Question

if a load of 1000kg can just be dragged up an incline at 10 degrees to the horizontal by a force of 5KN applied in the most effective direction,what is the value offthe coefficient offriction?

Answer 1

The coefficient of friction is 0.34

Step-by-step explanation:

It is given that,

Mass of the load, m = 1000 kg

It is dragged up an incline at 10 degrees to the horizontal by a force of 5 KN applied in the most effective direction, F = 5 × 10³ N

We need to find the coefficient of friction between the surface and the load.

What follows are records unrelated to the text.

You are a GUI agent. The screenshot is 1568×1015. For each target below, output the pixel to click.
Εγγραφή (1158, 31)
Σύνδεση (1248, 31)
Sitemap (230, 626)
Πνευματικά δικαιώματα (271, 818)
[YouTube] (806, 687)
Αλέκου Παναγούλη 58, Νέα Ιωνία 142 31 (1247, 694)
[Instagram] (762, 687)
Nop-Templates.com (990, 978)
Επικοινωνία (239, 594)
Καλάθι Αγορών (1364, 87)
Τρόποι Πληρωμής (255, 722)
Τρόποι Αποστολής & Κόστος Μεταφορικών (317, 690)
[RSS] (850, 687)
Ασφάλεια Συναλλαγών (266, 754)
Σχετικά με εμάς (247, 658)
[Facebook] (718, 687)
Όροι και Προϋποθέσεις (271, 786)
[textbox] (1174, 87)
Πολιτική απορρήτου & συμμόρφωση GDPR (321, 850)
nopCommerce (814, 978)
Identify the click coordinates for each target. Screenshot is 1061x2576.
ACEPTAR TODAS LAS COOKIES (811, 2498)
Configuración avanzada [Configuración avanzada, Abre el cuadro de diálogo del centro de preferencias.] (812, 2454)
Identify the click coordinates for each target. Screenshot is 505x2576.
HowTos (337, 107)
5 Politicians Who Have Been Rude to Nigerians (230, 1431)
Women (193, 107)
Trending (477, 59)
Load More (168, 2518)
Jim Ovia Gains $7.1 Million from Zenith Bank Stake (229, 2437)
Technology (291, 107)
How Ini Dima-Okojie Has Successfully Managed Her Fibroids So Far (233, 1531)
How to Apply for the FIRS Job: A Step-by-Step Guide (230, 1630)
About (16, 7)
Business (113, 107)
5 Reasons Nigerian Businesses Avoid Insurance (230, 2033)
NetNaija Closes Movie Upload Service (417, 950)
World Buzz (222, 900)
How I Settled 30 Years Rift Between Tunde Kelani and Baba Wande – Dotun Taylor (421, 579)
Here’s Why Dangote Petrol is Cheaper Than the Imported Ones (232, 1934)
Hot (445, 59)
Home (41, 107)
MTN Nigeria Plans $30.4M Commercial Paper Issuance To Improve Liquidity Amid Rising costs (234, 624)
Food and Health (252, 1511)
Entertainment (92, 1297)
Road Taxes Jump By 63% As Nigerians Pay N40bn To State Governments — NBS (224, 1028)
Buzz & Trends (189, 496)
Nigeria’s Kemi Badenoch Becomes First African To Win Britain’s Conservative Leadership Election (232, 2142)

From the attached figure, the load is dragged up with a force of F. A frictional force f will also act in this scenario.

So,
`F=f+mg\ sin\theta`

Since,
`f=\mu N`

or
`f=\mu mg\ cos\theta`

`F=\mu mg\ cos\theta+mg\ sin\theta`

`F-mg\ sin\theta=\mu mg\ cos\theta`

`5* 10^3\ N-1000\ kg* 9.8\ m/s^2\ sin(10)=\mu mg\ cos\theta`

`\mu=(3298.24)/(1000\ kg* 9.8\ m/s^2* cos(10))`

`\mu=0.34`

So, the coefficient of friction is 0.34. Hence, this is the required solution.